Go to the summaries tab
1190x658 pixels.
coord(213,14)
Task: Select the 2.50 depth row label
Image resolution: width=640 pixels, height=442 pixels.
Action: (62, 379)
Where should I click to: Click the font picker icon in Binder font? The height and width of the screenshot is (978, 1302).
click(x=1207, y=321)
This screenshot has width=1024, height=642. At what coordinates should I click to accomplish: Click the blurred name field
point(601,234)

☆ ☆ ☆

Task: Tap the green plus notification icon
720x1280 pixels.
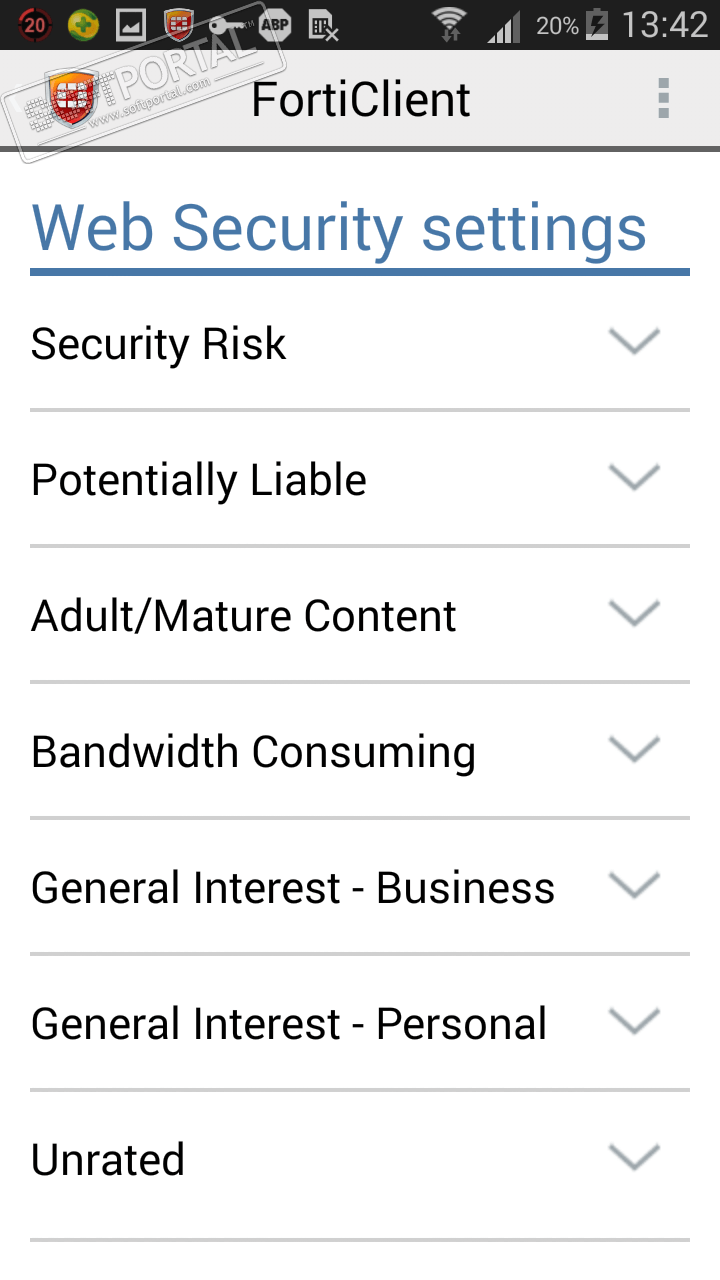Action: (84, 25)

☆ ☆ ☆

### Written request
Rewrite the section that begins with the line containing "Go to the summaries tab" and ends with the line containing "point(601,234)" as a Markdown table with the columns Row and Line, numbering each row and skipping blank lines.

### Solution below
| Row | Line |
|---|---|
| 1 | Go to the summaries tab |
| 2 | 1190x658 pixels. |
| 3 | coord(213,14) |
| 4 | Task: Select the 2.50 depth row label |
| 5 | Image resolution: width=640 pixels, height=442 pixels. |
| 6 | Action: (62, 379) |
| 7 | Where should I click to: Click the font picker icon in Binder font? The height and width of the screenshot is (978, 1302). |
| 8 | click(x=1207, y=321) |
| 9 | This screenshot has width=1024, height=642. At what coordinates should I click to accomplish: Click the blurred name field |
| 10 | point(601,234) |